In the study, researchers set out to construct a new AI model that could be used to analyze images of the retina.

Traditionally, AI works by feeding a computer a significant amount of data, alongside a set of mathematical algorithms that the computer uses to learn and identify patterns. For AI-based analyses of eye structures, prior research has largely relied on images that have been labeled by human experts.

Here the researchers instead wanted to create a foundational model to analyze the retina. Simplistically, this involves feeding the computer a huge quantity of unlabeled data, and letting the computer find patterns amongst the data without further guidance. Then, the model can be applied to a specific task, such as identifying people with a particular disease.

A well-known example of a foundational AI model is ChatGPT, which is trained on large quantities of unlabeled human-written text.

“A foundation model is defined as a large AI model trained on a vast quantity of unlabelled data at scale resulting in a model that can be adapted to a wide range of downstream tasks,” the researchers wrote.

“Over the course of millions of images, the model somehow learns what a retina looks like and what all the features of a retina are,” Keane said in a separate Nature news story.

The fact that this type of model can use unlabeled data is important, as obtaining high-quality labels for medical data is an expensive and time-consuming task.

The scientists created their model, called RETFound, by training a computer on hundreds of thousands of images of the retina, taken with one of two technologies: color fundus photography or optical coherence tomography. They then tested how well the model could identify various disorders.
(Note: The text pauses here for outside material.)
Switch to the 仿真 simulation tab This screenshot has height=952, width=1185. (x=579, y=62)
In order to calculate the models accuracy, the researchers used a statistical measure called the area under the receiver operating characteristic curve or AUROC. This is a statistical measure of how well a test can distinguish between two groups, e.g., people with and without a disease. AUROC values can range from 0 to 1, with higher numbers reflecting a better ability to differentiate.

Results showed that RETFound provided high accuracy for identifying eye disorders. For example, in identifying diabetic retinopathy (a form of eye disease associated with diabetes), the AUROC was up to 0.943.
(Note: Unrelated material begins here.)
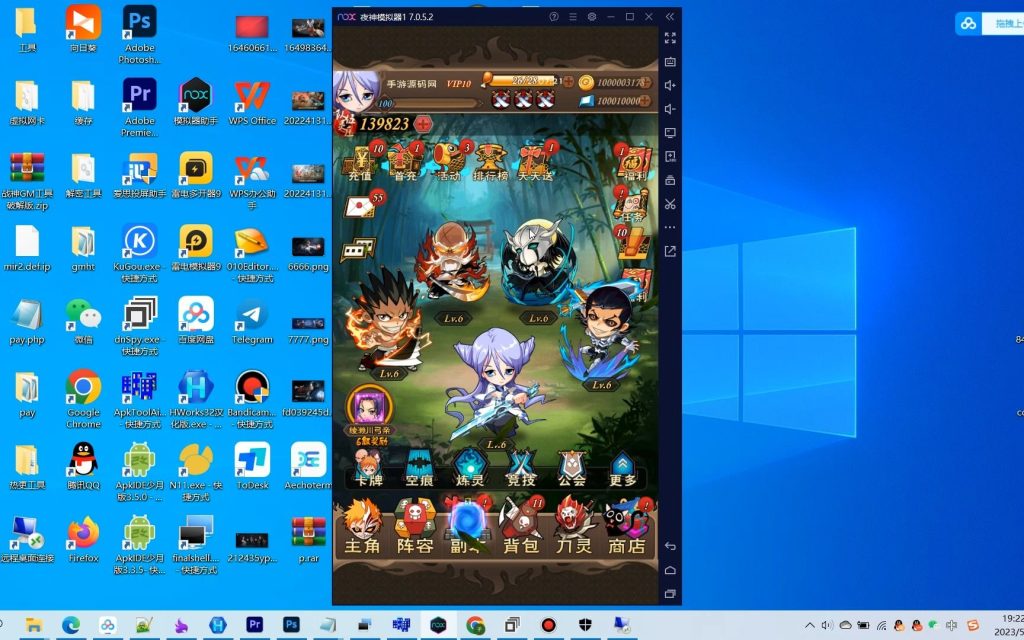
Task: Open the 充值 recharge icon
Action: (360, 162)
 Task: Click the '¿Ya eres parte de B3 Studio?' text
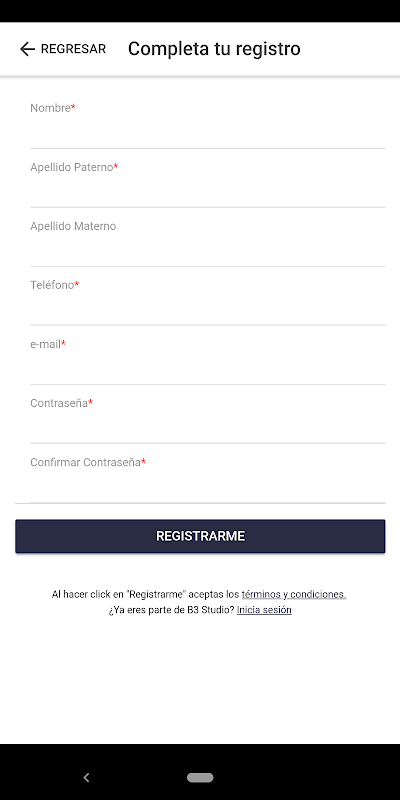point(171,610)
RETFound also identified other disorders including Parkinson’s, heart failure

The model also showed good accuracy for identifying several non-eye disorders. For heart failure, the model had an AUROC of 0.794, while for Parkinson’s it was 0.669.

The researchers emphasized that, while the model showed good accuracy, there is still room for improvement — for example, they noted the model doesn’t currently include data on demographics or eyesight, which could help improve accuracy. The model also was trained based on data from people in the U.K., so further work may be needed to ensure it can accurately reflect a global population.
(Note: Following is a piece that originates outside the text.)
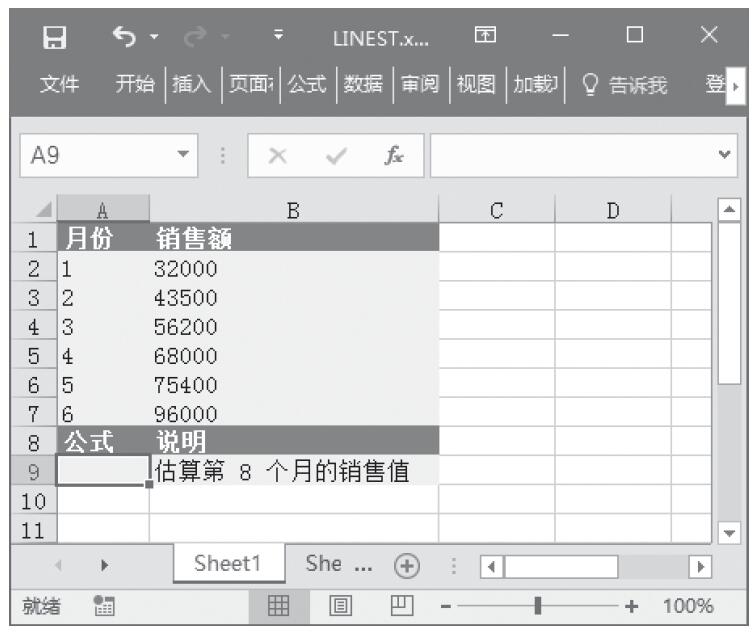Click the macro recording icon in status bar
Image resolution: width=756 pixels, height=635 pixels.
point(100,607)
To help spur research with RETFound, the researchers have made the tool publicly available for other scientists.

“By making RETFound publicly available, we hope to accelerate the progress of AI in medicine by enabling researchers to use our large dataset to design models for use in their own institutions or to explore alternative downstream applications,” they wrote.

Keane noted in the Nature article that other researchers “could potentially take this algorithm and fine-tune it, using data from their own country to have something that’s more optimized for their use.”